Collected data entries
=== Section Start ===

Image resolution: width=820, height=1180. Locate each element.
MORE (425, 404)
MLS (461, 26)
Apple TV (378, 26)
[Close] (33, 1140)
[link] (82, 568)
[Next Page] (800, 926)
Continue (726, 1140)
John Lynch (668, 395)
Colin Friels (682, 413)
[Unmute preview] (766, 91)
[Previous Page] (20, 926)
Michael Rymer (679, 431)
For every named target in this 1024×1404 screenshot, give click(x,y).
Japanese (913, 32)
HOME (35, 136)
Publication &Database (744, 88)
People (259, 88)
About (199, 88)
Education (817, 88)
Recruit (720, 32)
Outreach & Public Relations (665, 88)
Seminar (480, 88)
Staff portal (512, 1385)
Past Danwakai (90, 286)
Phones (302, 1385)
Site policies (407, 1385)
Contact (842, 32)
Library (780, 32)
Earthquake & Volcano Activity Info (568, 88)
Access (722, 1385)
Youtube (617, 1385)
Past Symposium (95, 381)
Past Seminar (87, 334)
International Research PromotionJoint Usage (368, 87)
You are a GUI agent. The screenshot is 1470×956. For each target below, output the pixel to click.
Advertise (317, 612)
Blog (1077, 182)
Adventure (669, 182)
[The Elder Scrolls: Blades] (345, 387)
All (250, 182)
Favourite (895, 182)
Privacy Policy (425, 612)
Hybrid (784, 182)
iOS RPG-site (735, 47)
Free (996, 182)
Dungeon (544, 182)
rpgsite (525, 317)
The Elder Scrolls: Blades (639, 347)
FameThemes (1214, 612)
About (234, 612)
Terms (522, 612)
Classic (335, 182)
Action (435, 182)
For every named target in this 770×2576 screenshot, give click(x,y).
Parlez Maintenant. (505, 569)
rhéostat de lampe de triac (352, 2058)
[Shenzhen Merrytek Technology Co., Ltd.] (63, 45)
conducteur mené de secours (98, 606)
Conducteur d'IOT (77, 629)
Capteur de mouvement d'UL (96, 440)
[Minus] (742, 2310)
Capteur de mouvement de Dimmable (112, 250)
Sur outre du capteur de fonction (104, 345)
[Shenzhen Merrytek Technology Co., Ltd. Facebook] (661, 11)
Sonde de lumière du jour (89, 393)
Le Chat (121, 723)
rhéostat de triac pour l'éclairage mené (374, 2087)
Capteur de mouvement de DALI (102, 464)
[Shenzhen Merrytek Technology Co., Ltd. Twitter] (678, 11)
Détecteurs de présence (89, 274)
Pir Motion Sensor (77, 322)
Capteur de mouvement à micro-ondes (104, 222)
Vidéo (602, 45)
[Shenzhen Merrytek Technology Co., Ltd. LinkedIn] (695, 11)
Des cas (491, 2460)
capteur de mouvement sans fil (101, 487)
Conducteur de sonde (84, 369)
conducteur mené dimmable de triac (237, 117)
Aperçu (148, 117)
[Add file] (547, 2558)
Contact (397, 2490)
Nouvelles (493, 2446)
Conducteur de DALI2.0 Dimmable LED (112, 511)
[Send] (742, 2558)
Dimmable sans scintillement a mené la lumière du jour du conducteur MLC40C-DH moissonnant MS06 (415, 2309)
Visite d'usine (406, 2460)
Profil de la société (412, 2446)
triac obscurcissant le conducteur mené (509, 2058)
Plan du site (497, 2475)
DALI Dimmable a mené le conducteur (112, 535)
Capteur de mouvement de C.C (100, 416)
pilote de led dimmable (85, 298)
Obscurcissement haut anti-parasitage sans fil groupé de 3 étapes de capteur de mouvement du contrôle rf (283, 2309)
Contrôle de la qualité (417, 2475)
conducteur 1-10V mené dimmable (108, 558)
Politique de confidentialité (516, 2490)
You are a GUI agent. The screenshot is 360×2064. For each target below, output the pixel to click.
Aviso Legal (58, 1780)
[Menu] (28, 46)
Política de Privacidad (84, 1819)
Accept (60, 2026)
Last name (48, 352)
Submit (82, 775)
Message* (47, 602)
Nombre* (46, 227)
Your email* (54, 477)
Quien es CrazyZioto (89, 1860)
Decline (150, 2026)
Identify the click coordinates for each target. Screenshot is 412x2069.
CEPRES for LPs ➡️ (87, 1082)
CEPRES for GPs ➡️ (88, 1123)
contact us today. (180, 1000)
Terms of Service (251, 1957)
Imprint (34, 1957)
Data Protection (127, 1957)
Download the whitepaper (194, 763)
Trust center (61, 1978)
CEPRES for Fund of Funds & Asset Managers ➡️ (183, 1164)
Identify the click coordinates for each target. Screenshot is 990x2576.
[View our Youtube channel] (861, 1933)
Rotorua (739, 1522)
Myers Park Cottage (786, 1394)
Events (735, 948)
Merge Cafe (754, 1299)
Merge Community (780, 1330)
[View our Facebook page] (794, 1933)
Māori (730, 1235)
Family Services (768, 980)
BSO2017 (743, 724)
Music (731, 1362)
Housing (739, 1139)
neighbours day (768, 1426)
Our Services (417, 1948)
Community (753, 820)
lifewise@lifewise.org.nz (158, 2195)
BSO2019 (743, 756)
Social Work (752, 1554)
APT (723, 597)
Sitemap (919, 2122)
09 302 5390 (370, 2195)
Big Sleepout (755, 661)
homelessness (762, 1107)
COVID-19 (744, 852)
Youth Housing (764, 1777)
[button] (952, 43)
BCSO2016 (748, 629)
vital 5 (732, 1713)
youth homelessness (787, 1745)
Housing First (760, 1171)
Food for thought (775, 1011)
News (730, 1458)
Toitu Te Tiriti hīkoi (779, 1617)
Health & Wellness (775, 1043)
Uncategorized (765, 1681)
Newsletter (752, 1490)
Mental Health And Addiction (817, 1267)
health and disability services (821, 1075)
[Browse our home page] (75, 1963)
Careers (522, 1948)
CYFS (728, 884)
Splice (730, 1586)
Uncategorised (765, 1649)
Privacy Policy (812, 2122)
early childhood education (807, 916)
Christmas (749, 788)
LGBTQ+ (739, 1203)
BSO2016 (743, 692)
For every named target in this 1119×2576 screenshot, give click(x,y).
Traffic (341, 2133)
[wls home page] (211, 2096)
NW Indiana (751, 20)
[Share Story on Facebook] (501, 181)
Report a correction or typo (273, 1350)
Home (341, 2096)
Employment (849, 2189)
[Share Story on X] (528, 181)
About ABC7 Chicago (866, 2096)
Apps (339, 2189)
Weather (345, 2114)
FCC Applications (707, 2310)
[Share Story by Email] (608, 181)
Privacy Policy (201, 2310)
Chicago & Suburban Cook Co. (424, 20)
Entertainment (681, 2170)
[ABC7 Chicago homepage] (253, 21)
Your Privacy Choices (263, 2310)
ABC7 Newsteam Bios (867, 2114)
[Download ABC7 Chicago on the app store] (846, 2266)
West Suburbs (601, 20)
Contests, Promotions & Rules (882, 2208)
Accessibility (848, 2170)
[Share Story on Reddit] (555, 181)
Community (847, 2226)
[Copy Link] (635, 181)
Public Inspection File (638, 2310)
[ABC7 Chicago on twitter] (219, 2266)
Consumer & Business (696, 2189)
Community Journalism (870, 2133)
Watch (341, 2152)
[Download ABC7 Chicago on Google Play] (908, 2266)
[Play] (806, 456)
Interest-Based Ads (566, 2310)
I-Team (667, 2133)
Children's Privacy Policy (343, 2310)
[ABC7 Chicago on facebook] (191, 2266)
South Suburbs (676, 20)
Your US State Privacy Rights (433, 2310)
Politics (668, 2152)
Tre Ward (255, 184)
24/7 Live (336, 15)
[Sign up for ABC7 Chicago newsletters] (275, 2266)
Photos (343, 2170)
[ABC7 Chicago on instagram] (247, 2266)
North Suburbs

=== Section End ===

• _Problem description_:
All of the records above should be transcribed exactly.

• _Answer to the problem_:
Image resolution: width=820, height=1180. Locate each element.
MORE (425, 404)
MLS (461, 26)
Apple TV (378, 26)
[Close] (33, 1140)
[link] (82, 568)
[Next Page] (800, 926)
Continue (726, 1140)
John Lynch (668, 395)
Colin Friels (682, 413)
[Unmute preview] (766, 91)
[Previous Page] (20, 926)
Michael Rymer (679, 431)
For every named target in this 1024×1404 screenshot, give click(x,y).
Japanese (913, 32)
HOME (35, 136)
Publication &Database (744, 88)
People (259, 88)
About (199, 88)
Education (817, 88)
Recruit (720, 32)
Outreach & Public Relations (665, 88)
Seminar (480, 88)
Staff portal (512, 1385)
Past Danwakai (90, 286)
Phones (302, 1385)
Site policies (407, 1385)
Contact (842, 32)
Library (780, 32)
Earthquake & Volcano Activity Info (568, 88)
Access (722, 1385)
Youtube (617, 1385)
Past Symposium (95, 381)
Past Seminar (87, 334)
International Research PromotionJoint Usage (368, 87)
You are a GUI agent. The screenshot is 1470×956. For each target below, output the pixel to click.
Advertise (317, 612)
Blog (1077, 182)
Adventure (669, 182)
[The Elder Scrolls: Blades] (345, 387)
All (250, 182)
Favourite (895, 182)
Privacy Policy (425, 612)
Hybrid (784, 182)
iOS RPG-site (735, 47)
Free (996, 182)
Dungeon (544, 182)
rpgsite (525, 317)
The Elder Scrolls: Blades (639, 347)
FameThemes (1214, 612)
About (234, 612)
Terms (522, 612)
Classic (335, 182)
Action (435, 182)
For every named target in this 770×2576 screenshot, give click(x,y).
Parlez Maintenant. (505, 569)
rhéostat de lampe de triac (352, 2058)
[Shenzhen Merrytek Technology Co., Ltd.] (63, 45)
conducteur mené de secours (98, 606)
Conducteur d'IOT (77, 629)
Capteur de mouvement d'UL (96, 440)
[Minus] (742, 2310)
Capteur de mouvement de Dimmable (112, 250)
Sur outre du capteur de fonction (104, 345)
[Shenzhen Merrytek Technology Co., Ltd. Facebook] (661, 11)
Sonde de lumière du jour (89, 393)
Le Chat (121, 723)
rhéostat de triac pour l'éclairage mené (374, 2087)
Capteur de mouvement de DALI (102, 464)
[Shenzhen Merrytek Technology Co., Ltd. Twitter] (678, 11)
Détecteurs de présence (89, 274)
Pir Motion Sensor (77, 322)
Capteur de mouvement à micro-ondes (104, 222)
Vidéo (602, 45)
[Shenzhen Merrytek Technology Co., Ltd. LinkedIn] (695, 11)
Des cas (491, 2460)
capteur de mouvement sans fil (101, 487)
Conducteur de sonde (84, 369)
conducteur mené dimmable de triac (237, 117)
Aperçu (148, 117)
[Add file] (547, 2558)
Contact (397, 2490)
Nouvelles (493, 2446)
Conducteur de DALI2.0 Dimmable LED (112, 511)
[Send] (742, 2558)
Dimmable sans scintillement a mené la lumière du jour du conducteur MLC40C-DH moissonnant MS06 (415, 2309)
Visite d'usine (406, 2460)
Profil de la société (412, 2446)
triac obscurcissant le conducteur mené (509, 2058)
Plan du site (497, 2475)
DALI Dimmable a mené le conducteur (112, 535)
Capteur de mouvement de C.C (100, 416)
pilote de led dimmable (85, 298)
Obscurcissement haut anti-parasitage sans fil groupé de 3 étapes de capteur de mouvement du contrôle rf (283, 2309)
Contrôle de la qualité (417, 2475)
conducteur 1-10V mené dimmable (108, 558)
Politique de confidentialité (516, 2490)
You are a GUI agent. The screenshot is 360×2064. For each target below, output the pixel to click.
Aviso Legal (58, 1780)
[Menu] (28, 46)
Política de Privacidad (84, 1819)
Accept (60, 2026)
Last name (48, 352)
Submit (82, 775)
Message* (47, 602)
Nombre* (46, 227)
Your email* (54, 477)
Quien es CrazyZioto (89, 1860)
Decline (150, 2026)
Identify the click coordinates for each target. Screenshot is 412x2069.
CEPRES for LPs ➡️ (87, 1082)
CEPRES for GPs ➡️ (88, 1123)
contact us today. (180, 1000)
Terms of Service (251, 1957)
Imprint (34, 1957)
Data Protection (127, 1957)
Download the whitepaper (194, 763)
Trust center (61, 1978)
CEPRES for Fund of Funds & Asset Managers ➡️ (183, 1164)
Identify the click coordinates for each target. Screenshot is 990x2576.
[View our Youtube channel] (861, 1933)
Rotorua (739, 1522)
Myers Park Cottage (786, 1394)
Events (735, 948)
Merge Cafe (754, 1299)
Merge Community (780, 1330)
[View our Facebook page] (794, 1933)
Māori (730, 1235)
Family Services (768, 980)
BSO2017 (743, 724)
Music (731, 1362)
Housing (739, 1139)
neighbours day (768, 1426)
Our Services (417, 1948)
Community (753, 820)
lifewise@lifewise.org.nz (158, 2195)
BSO2019 (743, 756)
Social Work (752, 1554)
APT (723, 597)
Sitemap (919, 2122)
09 302 5390 (370, 2195)
Big Sleepout (755, 661)
homelessness (762, 1107)
COVID-19 (744, 852)
Youth Housing (764, 1777)
[button] (952, 43)
BCSO2016 (748, 629)
vital 5 (732, 1713)
youth homelessness (787, 1745)
Housing First (760, 1171)
Food for thought (775, 1011)
News (730, 1458)
Toitu Te Tiriti hīkoi (779, 1617)
Health & Wellness (775, 1043)
Uncategorized (765, 1681)
Newsletter (752, 1490)
Mental Health And Addiction (817, 1267)
health and disability services (821, 1075)
[Browse our home page] (75, 1963)
Careers (522, 1948)
CYFS (728, 884)
Splice (730, 1586)
Uncategorised (765, 1649)
Privacy Policy (812, 2122)
early childhood education (807, 916)
Christmas (749, 788)
LGBTQ+ (739, 1203)
BSO2016 (743, 692)
For every named target in this 1119×2576 screenshot, give click(x,y).
Traffic (341, 2133)
[wls home page] (211, 2096)
NW Indiana (751, 20)
[Share Story on Facebook] (501, 181)
Report a correction or typo (273, 1350)
Home (341, 2096)
Employment (849, 2189)
[Share Story on X] (528, 181)
About ABC7 Chicago (866, 2096)
Apps (339, 2189)
Weather (345, 2114)
FCC Applications (707, 2310)
[Share Story by Email] (608, 181)
Privacy Policy (201, 2310)
Chicago & Suburban Cook Co. (424, 20)
Entertainment (681, 2170)
[ABC7 Chicago homepage] (253, 21)
Your Privacy Choices (263, 2310)
ABC7 Newsteam Bios (867, 2114)
[Download ABC7 Chicago on the app store] (846, 2266)
West Suburbs (601, 20)
Contests, Promotions & Rules (882, 2208)
Accessibility (848, 2170)
[Share Story on Reddit] (555, 181)
Community (847, 2226)
[Copy Link] (635, 181)
Public Inspection File (638, 2310)
[ABC7 Chicago on twitter] (219, 2266)
Consumer & Business (696, 2189)
Community Journalism (870, 2133)
Watch (341, 2152)
[Download ABC7 Chicago on Google Play] (908, 2266)
[Play] (806, 456)
Interest-Based Ads (566, 2310)
I-Team (667, 2133)
Children's Privacy Policy (343, 2310)
[ABC7 Chicago on facebook] (191, 2266)
South Suburbs (676, 20)
Your US State Privacy Rights (433, 2310)
Politics (668, 2152)
Tre Ward (255, 184)
24/7 Live (336, 15)
[Sign up for ABC7 Chicago newsletters] (275, 2266)
Photos (343, 2170)
[ABC7 Chicago on instagram] (247, 2266)
North Suburbs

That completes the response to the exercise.